EXERCISE INSTRUCTIONS |
**a)** In the gemstone glossary, what hardness is given for rubies?
**b)** Swap "Brazil" for "Madagascar" in the gemstone glossary, and give the part starting at "Aquamarine (from Latin: aqua" and ending at "to brownish-red color." with that change.
**c)** Carry on the gemstone glossary from where it stops.

CHANGE UNIVERSE: JewelsMagazine
Glossary

EMERALD

Most valued of green gemstones, it takes its name from the vulgar Latin esmaralda /esmaraldus and the Greek smaragdus, meaning green gem. Those considered to be most valuable are of a dazzling deeper green, masterfully cut to exude their greatest brilliance.

RUBY

Red corundum, deriving its name from the Latin "ruber", meaning red,was known in ancient Sanskrit as ratnaraj, the gemstone of kings, and can be found in many royal seals and heraldic emblems. Prized for fiery beauty and durability, rubies, with a hardness of 9, are surpassed only by diamonds in that regard and some rubies are even rarer than comparable diamond counterparts.

SAPPHIRE

Blue corundum, the sapphire, takes its name from Greek Sappheiros, or blue stone with Cornflower or Kashmir sapphire, deemed most select and valued for its color. Orange-pink Padparadscha sapphireis a highly regarded rarity.

DIAMOND

Rightly deriving its name from the Latin and Greek origins of the word adamant, the diamond was thought to be, in ancient times nearly unbreakable. Cherished even then, they were generally gleaned from small deposits deposits sourced from India.

AQUAMARINE

Aquamarine (from Latin: aqua marina, "water of the sea") is a blue or turquoise variety of beryl. The gem-gravel placerdeposits of Sri Lanka contain aquamarine. Clear yellow beryl, such as that occurring in Brazil, is sometimes called aquamarine chrysolite.

CITRINE

Citrine is the yellow to orange variety of Quartz. Natural Citrine is not common; most Citrine on the gem market is produced by heat treating Amethyst and Smoky Quartz. It takes a relatively low temperature to change the color light to golden yellow, and heating to higher temperatures will give the stone a darker yellow to brownish-red color.

SUPPLIED DATA |
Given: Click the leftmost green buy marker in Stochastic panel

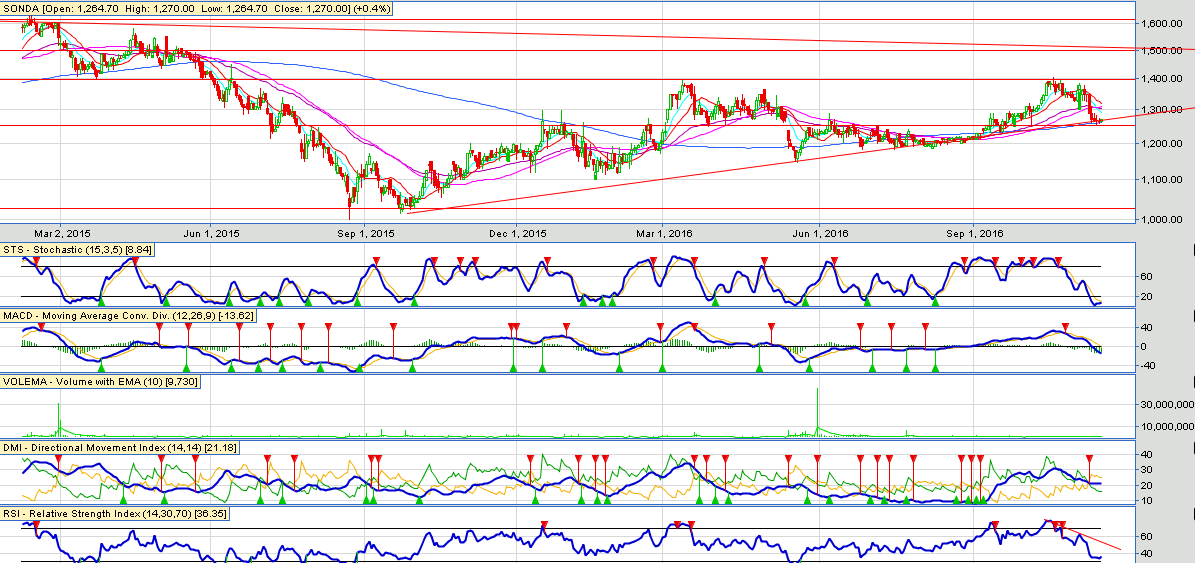Looking at the screenshot, I should tap(100, 299).
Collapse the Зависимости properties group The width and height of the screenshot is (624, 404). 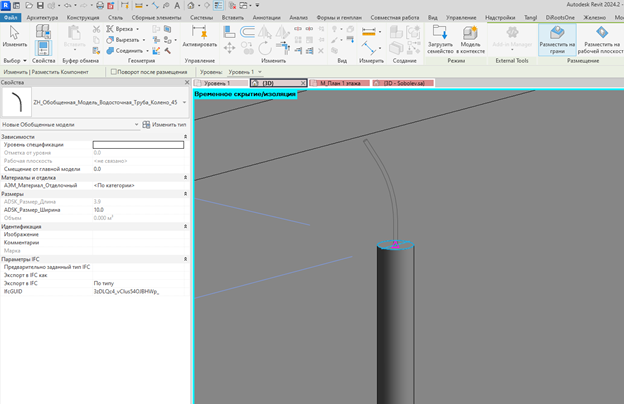click(x=185, y=137)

TASK RESPONSES |
**a)** Rubies have a hardness of 9.

**b)**
Aquamarine (from Latin: aqua marina, "water of the sea") is a blue or turquoise variety of beryl. The gem-gravel placerdeposits of Sri Lanka contain aquamarine. Clear yellow beryl, such as that occurring in Madagascar, is sometimes called aquamarine chrysolite.

CITRINE

Citrine is the yellow to orange variety of Quartz. Natural Citrine is not common; most Citrine on the gem market is produced by heat treating Amethyst and Smoky Quartz. It takes a relatively low temperature to change the color light to golden yellow, and heating to higher temperatures will give the stone a darker yellow to brownish-red color.

**c)**
GOLD

No precious metal is as legendary and beautiful as Gold. Its rarity, beauty, and enigma have provided it with status as a valuable commodity throughout the history of humanity. Gold has always been used as a monetary standard, and ancient gold jewelry and ornaments dating back centuries have been found throughout the world. Gold has always been and remains the most essential jewelry component, with most precious jewelry pieces created from Gold or inlaid with a Gold setting.

PLATINUM

Platinum is the most valued precious metal; its value exceeds even that of Gold. It has a beautiful silver-white color, and, unlike Silver, does not tarnish. It is unaffected by common household chemicals and will not get damaged or discolored by chlorine, bleach, or detergents.

Tiffany & Co

In 1837, Tiffany & Co., the most renowned of American jewelers, opened its doors in New York City as Tiffany & Young. Its specialties were fancy goods and stationary. While initially carrying only a small selection of jewelry, most of which was costume, owners Charles Lewis Tiffany and John P. Young soon expanded their business to fine jewelry imported from Europe.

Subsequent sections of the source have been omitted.